A glimpse of the future of AI hardware has come with the unveiling of a prototype AI chip that is said to be more than a dozen times more energy efficient than current industry-leading digital AI.
The secret of the chip is to return to the oldest form of computing, analogue computing, which carries out calculations by harnessing continuously-varying properties of the real world – whether by manipulating light, voltages, distances, the properties of materials, volumes of water or the rotation of gears. Perhaps the oldest surviving example of an analogue computer is the 2000-year-old Antikythera mechanism.
In the mid-twentieth century, digital computers began to take over from analogue and, by the late 1970s had displaced them.
However, digital computing, for all its advantages, rests on manipulating binary numbers and, because these are rounded, there are concerns about the fidelity with which digital computers can simulate reality, while digital processes are also hugely power hungry because of the energy and time invested in shuffling data between their processors and memory.

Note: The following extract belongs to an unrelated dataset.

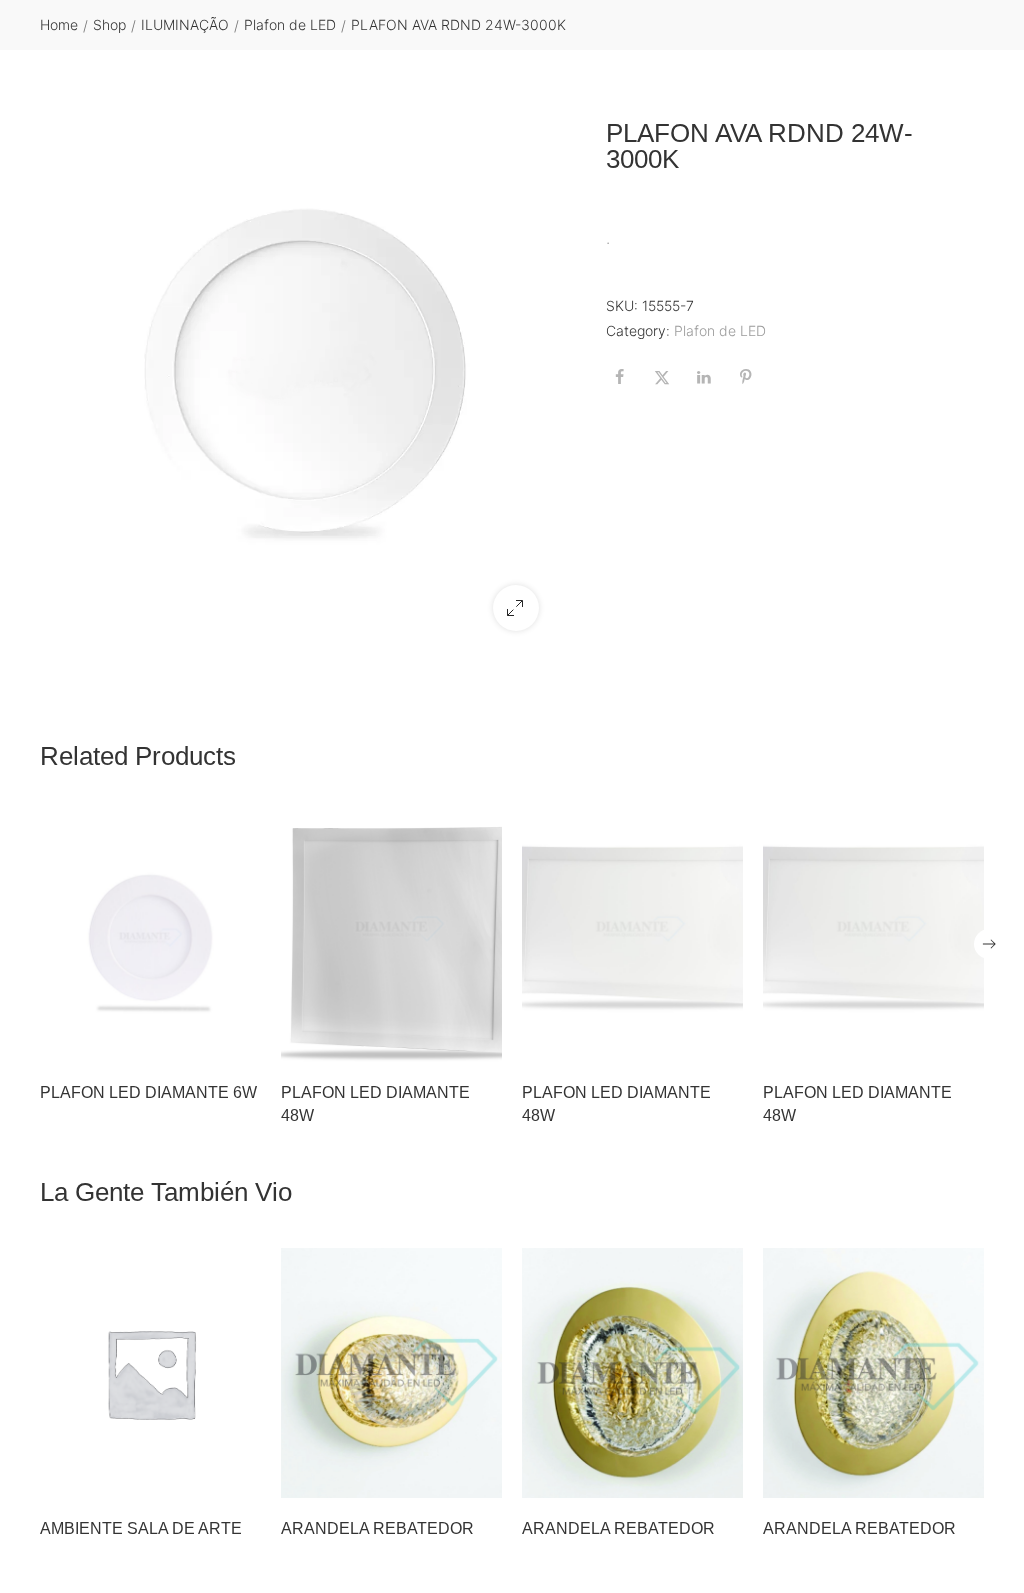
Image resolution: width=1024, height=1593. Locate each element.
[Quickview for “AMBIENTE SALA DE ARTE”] (151, 1373)
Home (59, 24)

As a result, the costs involved in training AI models are expected to skyrocket as the technology becomes more ubiquitous. ChatGPT, for example, costs more than $700,000 per day to run, according to one estimate, others talk about how it requires data centres that generates ‘thousands of tonnes of carbon emissions and cost millions of dollars’.
The development of AI will stall if it relies on existing digital hardware alone but analogue computers now raise hope of a sustainable AI future, and a way to boost computer power to deal with computationally demanding uses, such as creating virtual organs and people.
Previous simulations from IBM suggested that analogue AI could prove 40 to 140 times as energy efficient as the best Graphics Processing Units, the descendants of gaming chips optimised for rendering graphics that are now widely used in AI.
The new advance, by Stefano Ambrogio and colleagues at IBM Research, relies on using a prototype analogue chip, which was described a few days ago in the journal Nature. The development of the prototype dates back to 2021, when a team at IBM developed chips that use phase-change memory (PCM), which works when an electrical pulse is applied to a material, which changes the conductance of the device.
The phase in question refers to the state of matter in the chip, which changes from disordered (amorphous) to ordered (crystalline): a lower electrical pulse will make the device more crystalline, providing less resistance, and a higher electrical pulse makes it more amorphous, resulting in high resistance.
Instead of recording the usual 0s or 1s, typical of a digital microchip, the prototype IBM device records its state as a continuum of values between the amorphous and crystalline states. This value is called a synaptic weight, alluding to how modern AI is loosely based on the architecture of the brain in what are called deep neural networks. In all the new analogue chip contains 35 million phase-change memory devices.
The team at IBM Research devised two tests to show their analogue chip is more efficient: one, akin to awaking a smart speaker, showed that the analogue chip could react to 12 key words with the same accuracy as the software-based systems that exist today — but considerably faster; in the second experiment, transcribing audio of people speaking, the IBM prototype was estimated to be roughly 14 times more performant per watt — or efficient — than comparable digital systems.
Overall, the chip can carry out 12.4 trillion operations per second for each watt of power, an efficiency that is tens or even hundreds of times higher than for the most powerful GPUs. The team has also shown the potential of the approach for other classic AI tasks – computer vision and image recognition and says the performance marks ‘the first demonstrations of commercially relevant accuracy levels’ using analogue AI.
However, IBM says: ‘while this work is a large step forward for analogue AI systems, there is still much work to be done before we could see machines containing these sorts of devices on the market.’
In a Nature commentary, Henchen Wang of Intel adds that to unleash the full potential of the new chip, which offers ‘astonishing efficiency’, would also require the development of customised compilers, which are the programs that convert instructions into a form that can be read and executed by a computer. tailored algorithms and dedicated applications.